Taxi Industry law reform: an update from NSW

Jul 01 2016

By David Grant, Partner and Eliza Buchanan, Solicitor, Logie-Smith Lanyon

In early June 2016, the NSW government commenced the second phase of the wider taxi industry reform which is currently sweeping across the country in the wake of the introduction of Uber and other ride hail services.

The first step introduced by the Baird Government was the legalisation of ride hail services such as UberX. The legality or otherwise of UberX in Victoria remains questionable, despite recent judicial consideration in the County Court.  We note the Andrews Government’s swift action to repeal section 159, the section which established a form of technical (and unanticipated) defence for Brenner in the recent appeal.

Entitled the “Point to Point Transport (Taxis and Hire Vehicles) Bill”, the NSW Bill applies to all passenger transport services of 12 passengers or less, and seeks to address issues facing the industry such as:

  • decreasing regulation, in order to promote greater competition between various services;
  • decreasing red tape with a view to decreasing the cost of providing taxi services;
  • subsidising taxi license holders for the loss of value of their taxi license plates, and providing additional financial support for taxi drivers, owners and operators, supporting them through the changes;
  • introducing a passenger service levy of $1 per trip, in order to fund the $250 million assistance package for the industry;
  • ensuring safety standards are strictly enforced, including criminal checks of all directors and managers of service booking providers;
  • reducing the compliance requirements and fees for hire car operators;
  • increase in accessibility to transport for the disadvantaged and disabled, including reductions in licensing fees for Wheelchair Accessible Taxis, and increases in subsidies available to passengers and drivers of such services; and
  • appointing a Point to Point Transport Commissioner with wide ranging, and tough powers, to regulate the industry, and prosecute those found breaching the new legislation.

It is of interest to note that the Point to Point Transport Commissioner will have the power to prosecute those found delivering taxi services who are unauthorised, with the ability to seek an initial fine of $50,000 for an individual, and increasing per offence, up to a maximum of $10 million for a body corporate.

The ability to seek such huge fines is a significant step in the policing of the delivery of illegal services in the industry. These powerful fines will have the necessary effect of deterring those blatantly flouting the law, unlike those currently in place in Victoria, which are a meagre $1,500.

The clear driver behind such significant deregulation (of compliance, of fares, of licensing and accreditation requirements, of various fees) is to promote greater competition within the industry. However, we note that there are several key areas of difference between the regulation of traditional taxi services and the rules that apply to ride hail.

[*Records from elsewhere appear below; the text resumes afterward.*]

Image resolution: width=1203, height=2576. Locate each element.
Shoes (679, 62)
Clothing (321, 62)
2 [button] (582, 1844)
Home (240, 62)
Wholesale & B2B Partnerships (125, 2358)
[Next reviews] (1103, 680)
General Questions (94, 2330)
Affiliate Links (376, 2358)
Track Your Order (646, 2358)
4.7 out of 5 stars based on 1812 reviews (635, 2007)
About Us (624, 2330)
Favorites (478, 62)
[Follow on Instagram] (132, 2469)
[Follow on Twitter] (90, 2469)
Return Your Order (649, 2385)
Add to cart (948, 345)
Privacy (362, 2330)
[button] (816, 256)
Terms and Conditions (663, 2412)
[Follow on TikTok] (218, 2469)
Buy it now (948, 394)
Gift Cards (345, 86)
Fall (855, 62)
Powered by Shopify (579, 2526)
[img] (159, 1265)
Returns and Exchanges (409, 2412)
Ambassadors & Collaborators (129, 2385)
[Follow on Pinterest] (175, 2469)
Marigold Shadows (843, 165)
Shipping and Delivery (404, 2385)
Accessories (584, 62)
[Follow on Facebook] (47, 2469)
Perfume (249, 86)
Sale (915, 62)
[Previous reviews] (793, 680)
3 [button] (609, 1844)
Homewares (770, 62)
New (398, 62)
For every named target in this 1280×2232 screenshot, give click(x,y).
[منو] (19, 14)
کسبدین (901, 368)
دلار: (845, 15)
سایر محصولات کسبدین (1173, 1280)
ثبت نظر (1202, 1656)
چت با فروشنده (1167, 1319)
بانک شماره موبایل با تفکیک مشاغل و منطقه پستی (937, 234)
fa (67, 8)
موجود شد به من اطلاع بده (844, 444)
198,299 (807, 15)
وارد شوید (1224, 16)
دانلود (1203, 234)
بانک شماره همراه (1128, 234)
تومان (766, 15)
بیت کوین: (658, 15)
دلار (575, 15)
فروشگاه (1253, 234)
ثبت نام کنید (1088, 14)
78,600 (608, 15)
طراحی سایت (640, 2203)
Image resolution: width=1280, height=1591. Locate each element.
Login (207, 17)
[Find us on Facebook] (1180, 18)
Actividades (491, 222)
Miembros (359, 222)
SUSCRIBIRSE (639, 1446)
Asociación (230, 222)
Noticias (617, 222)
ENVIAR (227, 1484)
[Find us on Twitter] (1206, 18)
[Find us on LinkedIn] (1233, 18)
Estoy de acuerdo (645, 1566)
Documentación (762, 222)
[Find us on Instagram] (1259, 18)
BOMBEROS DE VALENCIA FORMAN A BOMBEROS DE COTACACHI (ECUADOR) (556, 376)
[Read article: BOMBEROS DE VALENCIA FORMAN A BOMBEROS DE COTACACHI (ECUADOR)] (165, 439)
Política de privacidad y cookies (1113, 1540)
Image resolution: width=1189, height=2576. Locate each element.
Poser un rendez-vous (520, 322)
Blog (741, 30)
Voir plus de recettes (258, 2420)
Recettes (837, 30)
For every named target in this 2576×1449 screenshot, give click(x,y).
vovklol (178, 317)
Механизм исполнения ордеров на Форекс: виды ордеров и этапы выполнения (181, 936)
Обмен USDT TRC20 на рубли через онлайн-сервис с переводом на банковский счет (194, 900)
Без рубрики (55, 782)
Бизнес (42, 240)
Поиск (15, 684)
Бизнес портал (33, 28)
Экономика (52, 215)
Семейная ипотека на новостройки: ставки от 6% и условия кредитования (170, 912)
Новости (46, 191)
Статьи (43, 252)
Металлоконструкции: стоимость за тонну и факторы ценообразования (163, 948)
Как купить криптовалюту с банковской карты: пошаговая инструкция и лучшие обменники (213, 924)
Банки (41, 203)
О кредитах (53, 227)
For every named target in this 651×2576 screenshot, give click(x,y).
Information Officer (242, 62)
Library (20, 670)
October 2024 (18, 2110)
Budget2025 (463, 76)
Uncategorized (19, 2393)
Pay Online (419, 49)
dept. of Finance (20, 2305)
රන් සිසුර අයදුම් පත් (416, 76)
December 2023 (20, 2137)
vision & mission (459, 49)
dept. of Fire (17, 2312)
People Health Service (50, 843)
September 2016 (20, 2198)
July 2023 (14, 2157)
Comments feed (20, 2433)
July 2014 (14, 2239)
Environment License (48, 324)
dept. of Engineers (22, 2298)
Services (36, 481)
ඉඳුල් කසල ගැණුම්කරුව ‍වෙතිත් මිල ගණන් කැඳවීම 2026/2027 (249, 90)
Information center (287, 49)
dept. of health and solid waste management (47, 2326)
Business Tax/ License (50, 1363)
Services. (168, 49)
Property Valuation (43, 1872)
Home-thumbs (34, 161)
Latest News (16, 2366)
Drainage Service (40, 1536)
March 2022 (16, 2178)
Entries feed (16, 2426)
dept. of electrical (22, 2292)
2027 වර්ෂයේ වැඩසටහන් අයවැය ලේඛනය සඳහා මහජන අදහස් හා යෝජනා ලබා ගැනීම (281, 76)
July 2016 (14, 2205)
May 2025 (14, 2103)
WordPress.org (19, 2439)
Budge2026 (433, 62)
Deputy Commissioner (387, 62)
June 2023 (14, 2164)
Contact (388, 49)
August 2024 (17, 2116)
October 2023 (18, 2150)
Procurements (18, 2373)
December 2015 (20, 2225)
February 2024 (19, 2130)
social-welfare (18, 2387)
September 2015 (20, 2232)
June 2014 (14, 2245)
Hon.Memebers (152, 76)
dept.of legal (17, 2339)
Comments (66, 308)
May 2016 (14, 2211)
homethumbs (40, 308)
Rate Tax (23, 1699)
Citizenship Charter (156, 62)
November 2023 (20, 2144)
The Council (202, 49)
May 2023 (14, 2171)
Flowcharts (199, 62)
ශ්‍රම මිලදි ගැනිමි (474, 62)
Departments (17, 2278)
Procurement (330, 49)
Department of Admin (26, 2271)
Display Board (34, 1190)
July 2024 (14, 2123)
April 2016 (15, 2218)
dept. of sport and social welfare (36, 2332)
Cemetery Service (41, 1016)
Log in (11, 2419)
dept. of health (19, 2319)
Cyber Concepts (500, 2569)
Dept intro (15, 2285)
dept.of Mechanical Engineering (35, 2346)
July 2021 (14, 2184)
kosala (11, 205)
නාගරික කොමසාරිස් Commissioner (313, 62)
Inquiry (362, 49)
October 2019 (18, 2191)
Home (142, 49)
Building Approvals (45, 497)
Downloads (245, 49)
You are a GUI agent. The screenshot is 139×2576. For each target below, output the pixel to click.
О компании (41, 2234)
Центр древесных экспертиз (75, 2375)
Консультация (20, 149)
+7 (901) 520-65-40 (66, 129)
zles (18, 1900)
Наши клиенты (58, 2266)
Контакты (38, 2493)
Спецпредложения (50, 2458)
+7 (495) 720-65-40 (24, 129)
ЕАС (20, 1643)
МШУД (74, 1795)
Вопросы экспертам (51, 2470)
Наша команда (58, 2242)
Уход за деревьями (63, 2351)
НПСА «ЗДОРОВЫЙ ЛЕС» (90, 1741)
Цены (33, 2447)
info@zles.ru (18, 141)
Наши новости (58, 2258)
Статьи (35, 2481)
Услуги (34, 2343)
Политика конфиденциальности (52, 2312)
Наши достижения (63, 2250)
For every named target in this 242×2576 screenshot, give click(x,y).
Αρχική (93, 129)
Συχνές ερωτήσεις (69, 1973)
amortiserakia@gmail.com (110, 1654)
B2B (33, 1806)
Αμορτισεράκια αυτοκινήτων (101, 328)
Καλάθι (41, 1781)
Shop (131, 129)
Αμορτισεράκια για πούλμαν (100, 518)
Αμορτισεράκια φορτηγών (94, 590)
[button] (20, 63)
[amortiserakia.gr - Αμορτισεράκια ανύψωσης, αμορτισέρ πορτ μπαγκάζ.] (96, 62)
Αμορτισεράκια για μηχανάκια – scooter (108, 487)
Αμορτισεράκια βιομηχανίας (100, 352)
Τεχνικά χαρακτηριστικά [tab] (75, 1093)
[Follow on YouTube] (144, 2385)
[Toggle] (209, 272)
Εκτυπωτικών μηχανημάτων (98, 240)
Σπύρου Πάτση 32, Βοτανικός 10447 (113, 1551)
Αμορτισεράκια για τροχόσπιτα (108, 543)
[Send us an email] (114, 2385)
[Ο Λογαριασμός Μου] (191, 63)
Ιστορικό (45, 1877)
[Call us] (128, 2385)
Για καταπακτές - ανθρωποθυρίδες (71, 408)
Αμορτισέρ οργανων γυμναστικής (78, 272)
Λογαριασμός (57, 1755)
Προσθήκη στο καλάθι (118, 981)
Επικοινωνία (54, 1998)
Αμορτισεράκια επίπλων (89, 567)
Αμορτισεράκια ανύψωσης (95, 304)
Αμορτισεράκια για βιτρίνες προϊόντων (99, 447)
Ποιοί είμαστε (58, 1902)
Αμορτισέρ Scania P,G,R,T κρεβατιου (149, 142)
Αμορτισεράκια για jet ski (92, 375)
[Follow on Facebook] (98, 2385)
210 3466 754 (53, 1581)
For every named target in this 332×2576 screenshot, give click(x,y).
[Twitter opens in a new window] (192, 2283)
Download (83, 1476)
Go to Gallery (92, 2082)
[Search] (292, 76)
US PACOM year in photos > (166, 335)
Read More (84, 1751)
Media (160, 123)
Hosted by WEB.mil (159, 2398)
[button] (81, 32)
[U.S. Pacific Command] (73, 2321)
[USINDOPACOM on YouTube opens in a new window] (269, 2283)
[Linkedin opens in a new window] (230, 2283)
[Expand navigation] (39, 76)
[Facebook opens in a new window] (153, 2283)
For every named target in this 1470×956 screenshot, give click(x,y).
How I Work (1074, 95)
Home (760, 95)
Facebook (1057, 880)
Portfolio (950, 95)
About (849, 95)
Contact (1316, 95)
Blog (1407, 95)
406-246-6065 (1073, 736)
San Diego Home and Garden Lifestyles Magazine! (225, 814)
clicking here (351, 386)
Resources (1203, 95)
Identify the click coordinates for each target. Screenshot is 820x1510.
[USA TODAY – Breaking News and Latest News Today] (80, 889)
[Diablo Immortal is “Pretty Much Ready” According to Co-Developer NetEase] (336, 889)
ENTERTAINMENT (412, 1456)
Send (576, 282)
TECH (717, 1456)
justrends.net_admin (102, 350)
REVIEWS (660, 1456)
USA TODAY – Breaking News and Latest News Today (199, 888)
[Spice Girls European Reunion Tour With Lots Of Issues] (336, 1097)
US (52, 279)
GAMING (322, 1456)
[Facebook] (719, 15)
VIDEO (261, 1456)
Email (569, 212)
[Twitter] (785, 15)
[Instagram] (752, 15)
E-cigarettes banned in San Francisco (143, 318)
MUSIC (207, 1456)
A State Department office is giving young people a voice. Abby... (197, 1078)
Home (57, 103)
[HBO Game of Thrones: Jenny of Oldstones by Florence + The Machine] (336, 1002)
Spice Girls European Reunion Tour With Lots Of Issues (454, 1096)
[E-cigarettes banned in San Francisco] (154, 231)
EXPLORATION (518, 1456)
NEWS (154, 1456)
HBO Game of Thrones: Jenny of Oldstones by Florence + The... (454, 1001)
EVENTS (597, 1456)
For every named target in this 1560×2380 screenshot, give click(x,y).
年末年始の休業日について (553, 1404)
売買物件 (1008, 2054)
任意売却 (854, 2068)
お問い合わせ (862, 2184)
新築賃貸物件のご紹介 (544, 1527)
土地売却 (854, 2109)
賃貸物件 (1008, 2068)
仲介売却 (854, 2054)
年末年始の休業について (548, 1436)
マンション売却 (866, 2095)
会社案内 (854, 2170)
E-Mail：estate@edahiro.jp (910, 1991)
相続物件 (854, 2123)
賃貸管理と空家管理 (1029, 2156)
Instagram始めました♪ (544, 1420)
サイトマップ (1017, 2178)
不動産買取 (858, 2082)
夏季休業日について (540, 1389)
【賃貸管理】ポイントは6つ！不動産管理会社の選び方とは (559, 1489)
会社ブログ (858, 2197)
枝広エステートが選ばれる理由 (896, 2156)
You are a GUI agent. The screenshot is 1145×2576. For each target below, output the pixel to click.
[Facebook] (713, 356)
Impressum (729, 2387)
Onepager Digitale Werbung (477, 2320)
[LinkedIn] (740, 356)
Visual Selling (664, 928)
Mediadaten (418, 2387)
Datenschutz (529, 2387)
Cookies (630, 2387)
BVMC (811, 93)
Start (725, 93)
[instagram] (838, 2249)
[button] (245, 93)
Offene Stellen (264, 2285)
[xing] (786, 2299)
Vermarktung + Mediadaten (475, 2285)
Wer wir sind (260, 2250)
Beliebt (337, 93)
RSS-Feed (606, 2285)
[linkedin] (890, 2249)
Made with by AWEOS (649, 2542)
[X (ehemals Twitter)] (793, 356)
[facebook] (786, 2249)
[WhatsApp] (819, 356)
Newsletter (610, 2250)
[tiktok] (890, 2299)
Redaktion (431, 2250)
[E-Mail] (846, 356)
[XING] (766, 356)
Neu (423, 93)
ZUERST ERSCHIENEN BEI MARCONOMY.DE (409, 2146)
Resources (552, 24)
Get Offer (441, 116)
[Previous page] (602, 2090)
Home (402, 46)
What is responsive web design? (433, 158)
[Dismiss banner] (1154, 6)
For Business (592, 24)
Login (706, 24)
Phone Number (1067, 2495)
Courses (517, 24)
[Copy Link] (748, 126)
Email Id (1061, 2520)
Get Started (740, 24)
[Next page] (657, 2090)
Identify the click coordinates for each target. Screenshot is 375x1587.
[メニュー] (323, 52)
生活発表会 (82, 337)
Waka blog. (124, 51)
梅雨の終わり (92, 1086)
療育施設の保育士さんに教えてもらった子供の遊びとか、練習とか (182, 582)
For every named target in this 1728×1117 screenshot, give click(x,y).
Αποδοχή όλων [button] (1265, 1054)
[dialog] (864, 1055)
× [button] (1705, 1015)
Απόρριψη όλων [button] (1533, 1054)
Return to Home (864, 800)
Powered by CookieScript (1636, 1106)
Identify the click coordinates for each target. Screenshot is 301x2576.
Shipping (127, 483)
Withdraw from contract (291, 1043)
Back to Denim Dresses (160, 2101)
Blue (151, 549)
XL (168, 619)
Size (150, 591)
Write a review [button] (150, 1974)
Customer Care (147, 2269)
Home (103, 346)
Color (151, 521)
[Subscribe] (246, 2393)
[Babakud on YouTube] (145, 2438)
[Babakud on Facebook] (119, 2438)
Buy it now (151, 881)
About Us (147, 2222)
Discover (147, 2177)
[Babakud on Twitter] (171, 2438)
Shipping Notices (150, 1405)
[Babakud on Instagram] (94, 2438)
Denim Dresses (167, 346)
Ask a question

Those differences rely upon an outdated notion of a distinction between ‘rank and hail’ and ‘booked’ work which technology is rapidly eroding, if it has not all ready done so. The maintenance of two-tiered regulation could prove to act as an impediment to the very type of fair competition which the reforms seek to facilitate.

Whilst the reforms focus on increasing competition to foster a greater focus and provision of service to customers, there are significant measures in place in NSW to protect the taxi drivers and owners. For example, the availability of a hardship fund for those suffering as a result of the loss in value of taxi license plates, with a focus on drivers or plate owners nearing or facing retirement. Whilst the impact on licence holders has been recognised in the reforms, the reservation of the ‘rank and hail’ market as the exclusive domain of taxis seems to have been used to justify low levels of compensation.  It is not apparent that the rank and hail market will provide Taxi’s with any exclusive benefit in either the short, medium or long term. It should be noted that the exact process for the allocation of compensation funds beyond the $20,000 payment per licence is yet to be known.

The hardship fund, and other compensation packages, will be funded by the passenger service levy, a $1 additional charge on eligible taxi services, in accordance with Schedule 4 of the Act. The Bill also specifies that the passenger service levy, despite is name, is, and has the effect of, a tax. 

Again, whilst sound in theory, we understand consideration is still being given to how such a levy can be effectively and fairly applied and collected.

Consideration has also been given to providing a mechanism for more sustainable and consistent income for taxi drivers. In this regard, the Bill has been referred to the NSW Legislative Assembly Committee for Transport and Infrastructure, who have been tasked with reviewing the industrial relations issues affected by the proposed reforms.

The NSW Government has tried to strike a balance between increased consumer protection and service, decreased costs of service delivery for drivers and operators, and protection for drivers and operators during this period of significant change.  It remains to be seen whether they have got this right.

Further debate of the Bill in the Legislative Assembly will follow shortly, before the Bill is read for a third time, and sent to the Legislative Counsel for additional debate and discussion.